12. Juni 2015, 17:33 Uhr

Trommelgewitter im Grünen

Biebertal (ik). Der weltbekannte Perkussionist Pitti Hecht plauderte und musizierte im Gail’schen Park. Veranstalter war die Rock-Pop-Jazz Akademie Mittelhessen.
12. Juni 2015, 17:33 Uhr
Pitti Hecht (2. v. r) mit (v. l.) Marcel »Chello« Huber, Raphael Peiffer und Tilman Margraf.

Pitti Hecht? Na klar! Mit unglaublicher Fingerfertigkeit an Congas, Bongos, Cajón und exotischem Schlagwerk hatte der Perkussionist das Publikum im März 2014 beim Konzert der Tom-Pfeiffer-Band im Niddaer »Lokschuppen« verzückt. Damals an seiner Seite: Toto-Leadsänger Bobby Kimball, Legende der Rockgeschichte. Dass er mit Promis wie Santana und Randy Crawford auf musikalischer Augenhöhe ist, darüber plauderte der gebürtige Hannoveraner (*1965) und Top-Musiker am Mittwoch gut gelaunt vor exklusivem Zuhörerkreis – etwa über die beiden »MTV unplugged«-Konzerte der Scorpions 2013 in Athen: »Die sind heute topfit und gut drauf!«.

Publikum als Taktgeber

Als Auftakt ihrer »RPJam Lounge« hatte die in Gießen ansässige Rock-Pop-Jazz Akademie Mittelhessen zum Live-Konzert in den Gail’schen Park gebeten. Mit Pitti Hecht verpflichteten die RPJam-Geschäftsführer Marion Krämer und Andreas Dieruff einen ihrer Dozenten und damit eine sichere Bank für hochkarätiges Entertainement: Der Solo-Artist und gefragte Gastmusiker verfügt über einen unerschöpflichen Fundus an Stories.

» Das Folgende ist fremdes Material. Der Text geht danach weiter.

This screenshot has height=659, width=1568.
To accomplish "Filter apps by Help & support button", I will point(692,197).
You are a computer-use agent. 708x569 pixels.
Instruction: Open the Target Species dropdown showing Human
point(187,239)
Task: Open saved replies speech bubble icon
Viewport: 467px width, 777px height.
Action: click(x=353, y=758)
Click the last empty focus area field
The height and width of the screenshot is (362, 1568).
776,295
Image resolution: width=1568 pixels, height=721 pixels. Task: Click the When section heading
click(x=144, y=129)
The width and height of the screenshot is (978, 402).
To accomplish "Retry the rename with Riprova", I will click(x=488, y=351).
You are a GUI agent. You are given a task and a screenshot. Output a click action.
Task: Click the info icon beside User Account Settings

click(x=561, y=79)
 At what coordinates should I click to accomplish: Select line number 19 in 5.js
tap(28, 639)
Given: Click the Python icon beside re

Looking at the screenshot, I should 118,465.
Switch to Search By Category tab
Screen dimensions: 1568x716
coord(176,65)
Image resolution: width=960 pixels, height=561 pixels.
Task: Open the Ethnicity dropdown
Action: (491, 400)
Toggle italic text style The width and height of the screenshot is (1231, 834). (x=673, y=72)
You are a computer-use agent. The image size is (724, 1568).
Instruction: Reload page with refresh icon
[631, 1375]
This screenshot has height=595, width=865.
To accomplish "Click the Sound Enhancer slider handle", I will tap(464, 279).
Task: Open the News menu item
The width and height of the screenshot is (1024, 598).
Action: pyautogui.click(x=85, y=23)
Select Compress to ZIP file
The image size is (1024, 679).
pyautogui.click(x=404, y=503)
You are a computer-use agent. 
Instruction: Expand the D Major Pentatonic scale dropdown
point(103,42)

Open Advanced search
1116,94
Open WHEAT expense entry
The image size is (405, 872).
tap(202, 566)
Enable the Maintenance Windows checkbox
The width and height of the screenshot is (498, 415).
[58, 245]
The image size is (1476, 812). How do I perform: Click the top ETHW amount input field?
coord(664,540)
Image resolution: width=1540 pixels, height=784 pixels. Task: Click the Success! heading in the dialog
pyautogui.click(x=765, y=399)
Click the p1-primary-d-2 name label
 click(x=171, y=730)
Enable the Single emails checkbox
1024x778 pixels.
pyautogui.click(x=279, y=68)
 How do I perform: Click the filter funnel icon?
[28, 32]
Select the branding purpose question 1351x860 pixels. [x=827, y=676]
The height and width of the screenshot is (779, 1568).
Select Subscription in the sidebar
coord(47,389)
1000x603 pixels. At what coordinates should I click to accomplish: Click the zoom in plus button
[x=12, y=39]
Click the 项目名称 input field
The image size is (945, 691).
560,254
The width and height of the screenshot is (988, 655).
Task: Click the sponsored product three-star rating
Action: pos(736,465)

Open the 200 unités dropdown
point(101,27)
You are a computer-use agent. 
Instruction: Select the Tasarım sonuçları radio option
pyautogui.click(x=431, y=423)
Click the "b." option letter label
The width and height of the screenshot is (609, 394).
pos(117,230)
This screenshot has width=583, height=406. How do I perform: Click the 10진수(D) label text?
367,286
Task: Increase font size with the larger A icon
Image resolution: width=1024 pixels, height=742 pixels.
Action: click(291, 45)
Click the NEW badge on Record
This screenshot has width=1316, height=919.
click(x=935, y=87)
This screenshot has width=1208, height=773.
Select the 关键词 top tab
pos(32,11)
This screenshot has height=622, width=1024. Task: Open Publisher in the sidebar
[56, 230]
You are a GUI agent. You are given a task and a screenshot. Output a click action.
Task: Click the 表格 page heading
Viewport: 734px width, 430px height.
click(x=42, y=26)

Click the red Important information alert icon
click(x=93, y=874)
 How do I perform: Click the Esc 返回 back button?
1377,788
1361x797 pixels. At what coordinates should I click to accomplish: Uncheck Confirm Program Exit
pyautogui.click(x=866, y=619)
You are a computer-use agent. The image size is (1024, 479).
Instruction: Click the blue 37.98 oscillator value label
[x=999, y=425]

Mit Musik aufgewachsen, gab Pitti bereits mit 15 Jahren Schlagzeugunterricht und finanzierte dadurch seine eigene Ausbildung. Mittlerweile lehrt er in über 30 Ländern – bis heute sind daraus mehr als 10 000 Trommelbegeisterte geworden. Seine Referenzliste umfasst rund 250 Bands. Parallel zur Musik arbeitet der Weltenbummler (und passionierte Fliegenfischer) erfolgreich als Autor, etwa für Fachmagazine. Auf eine Stilrichtung mag er sich nicht festlegen: Er liebe »jede Art von Musik, weil man überall trommeln kann!«

Während der künstlerischen Reise der letzten Jahre hat Pitti schon viele Preise und Auszeichnungen bekommen, aber am meisten freute er sich, wie er dem verdutzten Publikum im Gail’schen Park erzählte, über den Eintrag im »Guinness-Buch der Rekorde«: Pitti Hecht ist erster Unterwasser-Perkussionist der Welt; er trommelte in 28 Metern Tiefe zwischen Fischen und Tauchern.

In Rodheim-Bieber freute sich der Meister der Klangkulisse besonders über das Zusammenspiel mit »seinen« RPJam-Schülern Raphael Pfeiffer (Schlagzeug) und Tilman Margraf (Cajón), die im Quartett mit ihrem österreichischen Mitstudenten Marcel »Chello« Huber (Gitarre, Gesang) eine Jamsession mit Songs von Lenny Kravitz über Britney Spears bis Fettes Brot präsentierten, die sich »von« schreiben darf. Den Sound-Teppich wob so ganz nebenbei das Publikum, das inzwischen mit bunten Kunststoffröhren und Rasseln ausgestattet wurde – ein Riesenspaß für alle Beteiligten. Weitere Infos zur Konzertreihe gibt es unter www.rpjam.de.